• _PROVIDED PASSAGE_
>>>

The future looks bright for the Tesla Solar Roof as the company gears up to launch a third-generation design of its solar-harvesting tiles. After incorporating learnings from the handful of Tesla solar roofs already in operation, Tesla Solar Roof Version 3 is said to look more like a standard roof to the untrained eye.
“I’m really excited about version three of solar roof,” Tesla CEO Elon Musk told the audience at the annual shareholders meeting on June 11, hosted at the Computer History Museum in Mountain View, California.
The solar roof is perhaps one of Tesla’s most mysterious products, and its version numbers are relatively elusive. Musk first demonstrated the roof at an October 2016 event, which featured the house of the future alongside a Tesla Model 3 electric car and Powerwall battery powered by the solar roof. Musk said in August 2017 that both he and chief technology officer JB Straubel had installed the roof on their home.
It’s unclear how, if at all, later installations differed from these first constructions. Amanda Tobler, one of the first real consumers to install a solar roof, tells Inverse that Tesla did not specify the version number of the roof she had installed in March 2018.
“They didn’t present it to me as ‘you’re getting a particular version’,” Tobler says.
Installations have remained relatively rare, a May 2018 report found that just 12 roofs had been installed in total.

<<<

• _TASK PROMPT_
Output the stretch of the Tesla solar roof passage that starts at the words "The solar roof is" and stops after "in March 2018.", copied verbatim.

• _RECORDS SUPPLIED_
>>>

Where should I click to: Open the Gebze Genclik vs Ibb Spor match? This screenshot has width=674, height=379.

<<<
>>>

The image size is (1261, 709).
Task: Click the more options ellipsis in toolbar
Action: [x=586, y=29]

<<<

• _SOLUTION FOR THIS TASK_
The solar roof is perhaps one of Tesla’s most mysterious products, and its version numbers are relatively elusive. Musk first demonstrated the roof at an October 2016 event, which featured the house of the future alongside a Tesla Model 3 electric car and Powerwall battery powered by the solar roof. Musk said in August 2017 that both he and chief technology officer JB Straubel had installed the roof on their home.
It’s unclear how, if at all, later installations differed from these first constructions. Amanda Tobler, one of the first real consumers to install a solar roof, tells Inverse that Tesla did not specify the version number of the roof she had installed in March 2018.